*Aim of the task*: Write out again, exactly as they stand, the line that includes "Image resolution: width=1920" and all remaining lines of the entries.

** Opening Provided material block **

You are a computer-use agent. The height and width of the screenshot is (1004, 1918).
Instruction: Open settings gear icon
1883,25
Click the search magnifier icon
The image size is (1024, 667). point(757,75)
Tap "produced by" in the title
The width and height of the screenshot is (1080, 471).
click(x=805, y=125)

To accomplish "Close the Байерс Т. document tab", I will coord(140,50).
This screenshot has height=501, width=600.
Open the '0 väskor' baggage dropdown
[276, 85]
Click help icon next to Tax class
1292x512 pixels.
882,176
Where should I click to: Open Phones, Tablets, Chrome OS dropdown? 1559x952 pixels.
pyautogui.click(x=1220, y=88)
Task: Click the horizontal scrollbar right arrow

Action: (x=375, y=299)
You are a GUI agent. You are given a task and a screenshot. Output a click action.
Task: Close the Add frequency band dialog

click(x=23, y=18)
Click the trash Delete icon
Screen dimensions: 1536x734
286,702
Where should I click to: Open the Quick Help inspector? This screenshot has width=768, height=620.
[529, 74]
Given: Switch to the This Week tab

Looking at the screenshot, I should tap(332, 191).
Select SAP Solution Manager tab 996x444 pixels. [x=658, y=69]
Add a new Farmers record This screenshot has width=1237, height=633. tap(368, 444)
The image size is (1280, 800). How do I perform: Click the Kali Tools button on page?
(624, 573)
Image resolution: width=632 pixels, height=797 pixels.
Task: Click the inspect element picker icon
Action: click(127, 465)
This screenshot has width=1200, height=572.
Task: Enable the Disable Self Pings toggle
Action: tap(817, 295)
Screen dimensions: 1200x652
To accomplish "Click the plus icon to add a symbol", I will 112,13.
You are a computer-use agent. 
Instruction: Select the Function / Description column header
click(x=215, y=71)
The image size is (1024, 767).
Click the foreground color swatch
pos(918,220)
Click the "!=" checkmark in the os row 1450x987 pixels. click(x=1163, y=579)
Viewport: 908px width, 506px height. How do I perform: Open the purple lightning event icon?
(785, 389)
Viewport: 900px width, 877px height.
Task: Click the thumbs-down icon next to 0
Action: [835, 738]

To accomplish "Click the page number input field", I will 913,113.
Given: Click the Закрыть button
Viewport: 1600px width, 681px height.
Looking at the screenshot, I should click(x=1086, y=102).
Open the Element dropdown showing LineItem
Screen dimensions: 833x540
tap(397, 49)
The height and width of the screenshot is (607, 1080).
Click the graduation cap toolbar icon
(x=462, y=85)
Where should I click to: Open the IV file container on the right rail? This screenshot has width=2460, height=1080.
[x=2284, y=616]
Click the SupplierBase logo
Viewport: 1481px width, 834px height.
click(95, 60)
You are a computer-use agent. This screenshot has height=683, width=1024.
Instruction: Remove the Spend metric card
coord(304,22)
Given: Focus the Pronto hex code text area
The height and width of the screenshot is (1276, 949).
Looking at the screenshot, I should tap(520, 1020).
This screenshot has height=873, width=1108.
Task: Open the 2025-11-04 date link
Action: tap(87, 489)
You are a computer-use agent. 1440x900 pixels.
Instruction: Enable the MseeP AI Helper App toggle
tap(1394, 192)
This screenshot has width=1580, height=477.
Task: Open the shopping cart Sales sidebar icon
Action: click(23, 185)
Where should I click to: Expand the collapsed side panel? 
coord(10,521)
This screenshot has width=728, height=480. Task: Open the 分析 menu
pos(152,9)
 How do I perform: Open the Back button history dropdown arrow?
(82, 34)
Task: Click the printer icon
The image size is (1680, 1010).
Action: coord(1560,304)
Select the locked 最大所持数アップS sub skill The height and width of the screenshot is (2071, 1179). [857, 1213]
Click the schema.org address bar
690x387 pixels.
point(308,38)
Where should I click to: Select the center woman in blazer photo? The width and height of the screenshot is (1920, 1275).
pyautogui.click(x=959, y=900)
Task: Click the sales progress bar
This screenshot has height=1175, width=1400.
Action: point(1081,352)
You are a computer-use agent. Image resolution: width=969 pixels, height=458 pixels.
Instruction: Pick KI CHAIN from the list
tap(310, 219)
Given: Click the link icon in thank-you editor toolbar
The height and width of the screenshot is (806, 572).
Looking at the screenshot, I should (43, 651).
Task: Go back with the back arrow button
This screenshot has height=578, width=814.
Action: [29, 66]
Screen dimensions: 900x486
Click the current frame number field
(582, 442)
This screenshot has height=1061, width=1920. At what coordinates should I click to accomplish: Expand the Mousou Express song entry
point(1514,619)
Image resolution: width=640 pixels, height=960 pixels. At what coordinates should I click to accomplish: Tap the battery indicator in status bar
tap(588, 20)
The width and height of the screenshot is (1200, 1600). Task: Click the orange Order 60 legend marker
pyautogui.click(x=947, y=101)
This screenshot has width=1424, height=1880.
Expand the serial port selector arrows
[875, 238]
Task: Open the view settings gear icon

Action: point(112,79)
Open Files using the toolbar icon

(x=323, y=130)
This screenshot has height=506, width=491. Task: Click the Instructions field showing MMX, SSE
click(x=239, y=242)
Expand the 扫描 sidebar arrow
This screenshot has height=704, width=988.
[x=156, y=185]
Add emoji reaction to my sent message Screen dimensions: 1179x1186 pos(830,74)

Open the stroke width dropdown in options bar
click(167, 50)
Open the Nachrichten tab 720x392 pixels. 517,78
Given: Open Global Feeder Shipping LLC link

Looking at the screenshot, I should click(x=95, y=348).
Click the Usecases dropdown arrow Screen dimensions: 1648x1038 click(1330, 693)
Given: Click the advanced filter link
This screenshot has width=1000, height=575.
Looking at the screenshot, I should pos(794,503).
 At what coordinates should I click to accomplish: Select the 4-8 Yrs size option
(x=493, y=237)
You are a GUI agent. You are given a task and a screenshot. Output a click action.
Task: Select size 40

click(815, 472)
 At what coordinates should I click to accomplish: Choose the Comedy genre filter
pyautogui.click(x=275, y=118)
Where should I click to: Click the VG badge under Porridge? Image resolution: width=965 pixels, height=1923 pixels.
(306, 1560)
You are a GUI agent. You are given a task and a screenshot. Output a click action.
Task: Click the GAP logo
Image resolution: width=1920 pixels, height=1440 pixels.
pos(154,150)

** Closing Provided material block **

*Response*:
Image resolution: width=1920 pixels, height=1440 pixels.
pos(154,150)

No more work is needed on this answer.